## Dataset entries
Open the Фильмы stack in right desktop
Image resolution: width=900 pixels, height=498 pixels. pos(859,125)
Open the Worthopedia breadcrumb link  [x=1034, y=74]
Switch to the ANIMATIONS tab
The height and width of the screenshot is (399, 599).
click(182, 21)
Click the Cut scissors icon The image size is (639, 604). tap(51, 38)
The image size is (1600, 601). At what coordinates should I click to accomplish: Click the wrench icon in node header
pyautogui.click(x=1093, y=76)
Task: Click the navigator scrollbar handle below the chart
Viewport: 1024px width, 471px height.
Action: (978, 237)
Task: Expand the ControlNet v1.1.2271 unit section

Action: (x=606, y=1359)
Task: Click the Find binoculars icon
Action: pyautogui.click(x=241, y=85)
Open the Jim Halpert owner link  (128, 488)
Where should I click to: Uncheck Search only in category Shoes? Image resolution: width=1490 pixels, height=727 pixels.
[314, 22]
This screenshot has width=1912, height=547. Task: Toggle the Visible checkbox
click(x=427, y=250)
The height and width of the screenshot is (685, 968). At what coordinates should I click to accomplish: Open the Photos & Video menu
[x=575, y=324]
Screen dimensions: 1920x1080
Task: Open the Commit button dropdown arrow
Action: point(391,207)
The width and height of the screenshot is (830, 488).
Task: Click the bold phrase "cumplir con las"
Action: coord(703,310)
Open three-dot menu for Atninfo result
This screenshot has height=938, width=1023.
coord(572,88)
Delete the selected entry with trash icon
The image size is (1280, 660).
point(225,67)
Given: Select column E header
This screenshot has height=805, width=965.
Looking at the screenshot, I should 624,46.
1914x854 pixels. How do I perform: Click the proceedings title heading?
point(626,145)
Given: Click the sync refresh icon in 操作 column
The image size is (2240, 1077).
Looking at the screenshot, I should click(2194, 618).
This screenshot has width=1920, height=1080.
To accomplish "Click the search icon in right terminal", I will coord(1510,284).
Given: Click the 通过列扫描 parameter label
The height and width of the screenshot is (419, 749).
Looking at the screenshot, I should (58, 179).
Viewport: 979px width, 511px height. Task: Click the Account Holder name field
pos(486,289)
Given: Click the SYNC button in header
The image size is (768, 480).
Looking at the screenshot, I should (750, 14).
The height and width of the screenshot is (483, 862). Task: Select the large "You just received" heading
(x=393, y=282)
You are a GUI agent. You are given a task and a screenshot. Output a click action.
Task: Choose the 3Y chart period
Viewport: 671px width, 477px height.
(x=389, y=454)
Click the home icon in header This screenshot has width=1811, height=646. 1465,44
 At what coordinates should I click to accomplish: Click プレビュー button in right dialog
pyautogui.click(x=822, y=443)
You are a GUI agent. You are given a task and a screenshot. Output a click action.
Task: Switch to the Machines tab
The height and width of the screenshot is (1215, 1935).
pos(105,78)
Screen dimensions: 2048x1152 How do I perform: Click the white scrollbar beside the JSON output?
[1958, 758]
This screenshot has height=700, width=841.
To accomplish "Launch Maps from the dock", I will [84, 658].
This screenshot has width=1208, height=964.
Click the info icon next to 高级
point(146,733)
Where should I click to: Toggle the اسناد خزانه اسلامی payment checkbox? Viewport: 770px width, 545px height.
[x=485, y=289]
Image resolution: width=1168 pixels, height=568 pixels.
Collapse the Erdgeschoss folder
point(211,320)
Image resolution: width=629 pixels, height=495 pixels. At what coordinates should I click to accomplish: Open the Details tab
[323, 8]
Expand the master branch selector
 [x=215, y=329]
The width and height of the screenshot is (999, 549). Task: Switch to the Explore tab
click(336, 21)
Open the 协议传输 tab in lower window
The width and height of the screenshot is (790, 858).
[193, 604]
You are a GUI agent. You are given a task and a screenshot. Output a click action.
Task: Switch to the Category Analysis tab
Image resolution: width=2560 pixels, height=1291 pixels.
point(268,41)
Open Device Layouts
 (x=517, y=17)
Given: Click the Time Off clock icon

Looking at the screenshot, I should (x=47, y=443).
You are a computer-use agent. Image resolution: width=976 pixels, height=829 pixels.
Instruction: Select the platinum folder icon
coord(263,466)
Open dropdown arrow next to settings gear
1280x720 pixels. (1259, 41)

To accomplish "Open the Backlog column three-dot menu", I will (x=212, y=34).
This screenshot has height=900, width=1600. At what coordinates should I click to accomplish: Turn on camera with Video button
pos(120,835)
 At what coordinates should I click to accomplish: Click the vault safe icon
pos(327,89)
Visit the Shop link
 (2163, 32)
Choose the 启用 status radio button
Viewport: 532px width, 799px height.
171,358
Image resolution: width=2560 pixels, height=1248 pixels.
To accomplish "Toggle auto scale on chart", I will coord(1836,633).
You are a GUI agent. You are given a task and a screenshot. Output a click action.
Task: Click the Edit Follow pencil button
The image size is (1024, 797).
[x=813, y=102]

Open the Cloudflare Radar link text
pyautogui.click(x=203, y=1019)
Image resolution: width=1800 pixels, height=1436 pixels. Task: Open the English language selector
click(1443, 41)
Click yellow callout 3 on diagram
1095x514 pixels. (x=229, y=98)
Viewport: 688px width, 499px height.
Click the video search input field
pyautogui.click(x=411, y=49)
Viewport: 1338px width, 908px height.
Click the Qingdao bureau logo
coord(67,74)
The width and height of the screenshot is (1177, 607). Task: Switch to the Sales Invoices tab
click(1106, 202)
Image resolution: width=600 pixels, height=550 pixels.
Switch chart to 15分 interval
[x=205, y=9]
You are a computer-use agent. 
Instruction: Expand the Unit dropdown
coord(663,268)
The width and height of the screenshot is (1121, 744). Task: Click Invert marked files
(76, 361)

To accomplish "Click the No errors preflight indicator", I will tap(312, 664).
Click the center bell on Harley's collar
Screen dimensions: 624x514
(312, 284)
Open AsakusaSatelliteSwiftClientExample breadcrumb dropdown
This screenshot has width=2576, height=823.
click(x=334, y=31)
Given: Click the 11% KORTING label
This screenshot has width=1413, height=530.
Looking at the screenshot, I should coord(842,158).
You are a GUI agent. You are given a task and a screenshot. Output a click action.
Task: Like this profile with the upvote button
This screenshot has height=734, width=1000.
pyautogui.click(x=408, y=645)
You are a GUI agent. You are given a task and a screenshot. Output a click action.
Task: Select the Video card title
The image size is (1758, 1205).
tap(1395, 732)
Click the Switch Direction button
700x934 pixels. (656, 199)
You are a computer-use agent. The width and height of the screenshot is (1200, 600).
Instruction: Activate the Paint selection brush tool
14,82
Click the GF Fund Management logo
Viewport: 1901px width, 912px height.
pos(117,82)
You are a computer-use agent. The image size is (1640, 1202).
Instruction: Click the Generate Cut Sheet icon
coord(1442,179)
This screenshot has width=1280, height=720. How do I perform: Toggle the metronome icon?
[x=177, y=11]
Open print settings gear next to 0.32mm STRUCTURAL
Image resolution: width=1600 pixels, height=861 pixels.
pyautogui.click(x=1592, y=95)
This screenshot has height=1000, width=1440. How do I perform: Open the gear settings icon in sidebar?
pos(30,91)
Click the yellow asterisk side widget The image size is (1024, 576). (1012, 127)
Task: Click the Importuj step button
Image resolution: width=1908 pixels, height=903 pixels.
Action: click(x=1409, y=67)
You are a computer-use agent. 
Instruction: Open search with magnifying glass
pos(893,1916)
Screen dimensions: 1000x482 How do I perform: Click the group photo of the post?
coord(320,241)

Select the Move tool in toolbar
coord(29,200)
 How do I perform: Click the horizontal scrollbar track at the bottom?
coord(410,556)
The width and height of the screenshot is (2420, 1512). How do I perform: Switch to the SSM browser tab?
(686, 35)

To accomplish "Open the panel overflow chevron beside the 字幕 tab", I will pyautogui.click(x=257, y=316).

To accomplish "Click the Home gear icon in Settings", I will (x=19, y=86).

## Written exercise
Rewrite all of the material above, replacing "Worthopedia" with "Catalog" and leaving everything else as it is.

## Completed exercise
Open the Фильмы stack in right desktop
Image resolution: width=900 pixels, height=498 pixels. pos(859,125)
Open the Catalog breadcrumb link  [x=1034, y=74]
Switch to the ANIMATIONS tab
The height and width of the screenshot is (399, 599).
click(182, 21)
Click the Cut scissors icon The image size is (639, 604). tap(51, 38)
The image size is (1600, 601). At what coordinates should I click to accomplish: Click the wrench icon in node header
pyautogui.click(x=1093, y=76)
Task: Click the navigator scrollbar handle below the chart
Viewport: 1024px width, 471px height.
Action: (978, 237)
Task: Expand the ControlNet v1.1.2271 unit section

Action: (x=606, y=1359)
Task: Click the Find binoculars icon
Action: pyautogui.click(x=241, y=85)
Open the Jim Halpert owner link  (128, 488)
Where should I click to: Uncheck Search only in category Shoes? Image resolution: width=1490 pixels, height=727 pixels.
[314, 22]
This screenshot has width=1912, height=547. Task: Toggle the Visible checkbox
click(x=427, y=250)
The height and width of the screenshot is (685, 968). At what coordinates should I click to accomplish: Open the Photos & Video menu
[x=575, y=324]
Screen dimensions: 1920x1080
Task: Open the Commit button dropdown arrow
Action: point(391,207)
The width and height of the screenshot is (830, 488).
Task: Click the bold phrase "cumplir con las"
Action: coord(703,310)
Open three-dot menu for Atninfo result
This screenshot has height=938, width=1023.
coord(572,88)
Delete the selected entry with trash icon
The image size is (1280, 660).
point(225,67)
Given: Select column E header
This screenshot has height=805, width=965.
Looking at the screenshot, I should 624,46.
1914x854 pixels. How do I perform: Click the proceedings title heading?
point(626,145)
Given: Click the sync refresh icon in 操作 column
The image size is (2240, 1077).
Looking at the screenshot, I should click(2194, 618).
This screenshot has width=1920, height=1080.
To accomplish "Click the search icon in right terminal", I will coord(1510,284).
Given: Click the 通过列扫描 parameter label
The height and width of the screenshot is (419, 749).
Looking at the screenshot, I should (58, 179).
Viewport: 979px width, 511px height. Task: Click the Account Holder name field
pos(486,289)
Given: Click the SYNC button in header
The image size is (768, 480).
Looking at the screenshot, I should (750, 14).
The height and width of the screenshot is (483, 862). Task: Select the large "You just received" heading
(x=393, y=282)
You are a GUI agent. You are given a task and a screenshot. Output a click action.
Task: Choose the 3Y chart period
Viewport: 671px width, 477px height.
(x=389, y=454)
Click the home icon in header This screenshot has width=1811, height=646. 1465,44
 At what coordinates should I click to accomplish: Click プレビュー button in right dialog
pyautogui.click(x=822, y=443)
You are a GUI agent. You are given a task and a screenshot. Output a click action.
Task: Switch to the Machines tab
The height and width of the screenshot is (1215, 1935).
pos(105,78)
Screen dimensions: 2048x1152 How do I perform: Click the white scrollbar beside the JSON output?
[1958, 758]
This screenshot has height=700, width=841.
To accomplish "Launch Maps from the dock", I will [84, 658].
This screenshot has width=1208, height=964.
Click the info icon next to 高级
point(146,733)
Where should I click to: Toggle the اسناد خزانه اسلامی payment checkbox? Viewport: 770px width, 545px height.
[x=485, y=289]
Image resolution: width=1168 pixels, height=568 pixels.
Collapse the Erdgeschoss folder
point(211,320)
Image resolution: width=629 pixels, height=495 pixels. At what coordinates should I click to accomplish: Open the Details tab
[323, 8]
Expand the master branch selector
 [x=215, y=329]
The width and height of the screenshot is (999, 549). Task: Switch to the Explore tab
click(336, 21)
Open the 协议传输 tab in lower window
The width and height of the screenshot is (790, 858).
[193, 604]
You are a GUI agent. You are given a task and a screenshot. Output a click action.
Task: Switch to the Category Analysis tab
Image resolution: width=2560 pixels, height=1291 pixels.
point(268,41)
Open Device Layouts
 (x=517, y=17)
Given: Click the Time Off clock icon

Looking at the screenshot, I should (x=47, y=443).
You are a computer-use agent. Image resolution: width=976 pixels, height=829 pixels.
Instruction: Select the platinum folder icon
coord(263,466)
Open dropdown arrow next to settings gear
1280x720 pixels. (1259, 41)

To accomplish "Open the Backlog column three-dot menu", I will (x=212, y=34).
This screenshot has height=900, width=1600. At what coordinates should I click to accomplish: Turn on camera with Video button
pos(120,835)
 At what coordinates should I click to accomplish: Click the vault safe icon
pos(327,89)
Visit the Shop link
 (2163, 32)
Choose the 启用 status radio button
Viewport: 532px width, 799px height.
171,358
Image resolution: width=2560 pixels, height=1248 pixels.
To accomplish "Toggle auto scale on chart", I will coord(1836,633).
You are a GUI agent. You are given a task and a screenshot. Output a click action.
Task: Click the Edit Follow pencil button
The image size is (1024, 797).
[x=813, y=102]

Open the Cloudflare Radar link text
pyautogui.click(x=203, y=1019)
Image resolution: width=1800 pixels, height=1436 pixels. Task: Open the English language selector
click(1443, 41)
Click yellow callout 3 on diagram
1095x514 pixels. (x=229, y=98)
Viewport: 688px width, 499px height.
Click the video search input field
pyautogui.click(x=411, y=49)
Viewport: 1338px width, 908px height.
Click the Qingdao bureau logo
coord(67,74)
The width and height of the screenshot is (1177, 607). Task: Switch to the Sales Invoices tab
click(1106, 202)
Image resolution: width=600 pixels, height=550 pixels.
Switch chart to 15分 interval
[x=205, y=9]
You are a computer-use agent. 
Instruction: Expand the Unit dropdown
coord(663,268)
The width and height of the screenshot is (1121, 744). Task: Click Invert marked files
(76, 361)

To accomplish "Click the No errors preflight indicator", I will tap(312, 664).
Click the center bell on Harley's collar
Screen dimensions: 624x514
(312, 284)
Open AsakusaSatelliteSwiftClientExample breadcrumb dropdown
This screenshot has width=2576, height=823.
click(x=334, y=31)
Given: Click the 11% KORTING label
This screenshot has width=1413, height=530.
Looking at the screenshot, I should coord(842,158).
You are a GUI agent. You are given a task and a screenshot. Output a click action.
Task: Like this profile with the upvote button
This screenshot has height=734, width=1000.
pyautogui.click(x=408, y=645)
You are a GUI agent. You are given a task and a screenshot. Output a click action.
Task: Select the Video card title
The image size is (1758, 1205).
tap(1395, 732)
Click the Switch Direction button
700x934 pixels. (656, 199)
You are a computer-use agent. The width and height of the screenshot is (1200, 600).
Instruction: Activate the Paint selection brush tool
14,82
Click the GF Fund Management logo
Viewport: 1901px width, 912px height.
pos(117,82)
You are a computer-use agent. The image size is (1640, 1202).
Instruction: Click the Generate Cut Sheet icon
coord(1442,179)
This screenshot has width=1280, height=720. How do I perform: Toggle the metronome icon?
[x=177, y=11]
Open print settings gear next to 0.32mm STRUCTURAL
Image resolution: width=1600 pixels, height=861 pixels.
pyautogui.click(x=1592, y=95)
This screenshot has height=1000, width=1440. How do I perform: Open the gear settings icon in sidebar?
pos(30,91)
Click the yellow asterisk side widget The image size is (1024, 576). (1012, 127)
Task: Click the Importuj step button
Image resolution: width=1908 pixels, height=903 pixels.
Action: click(x=1409, y=67)
You are a computer-use agent. 
Instruction: Open search with magnifying glass
pos(893,1916)
Screen dimensions: 1000x482 How do I perform: Click the group photo of the post?
coord(320,241)

Select the Move tool in toolbar
coord(29,200)
 How do I perform: Click the horizontal scrollbar track at the bottom?
coord(410,556)
The width and height of the screenshot is (2420, 1512). How do I perform: Switch to the SSM browser tab?
(686, 35)

To accomplish "Open the panel overflow chevron beside the 字幕 tab", I will pyautogui.click(x=257, y=316).

To accomplish "Click the Home gear icon in Settings", I will (x=19, y=86).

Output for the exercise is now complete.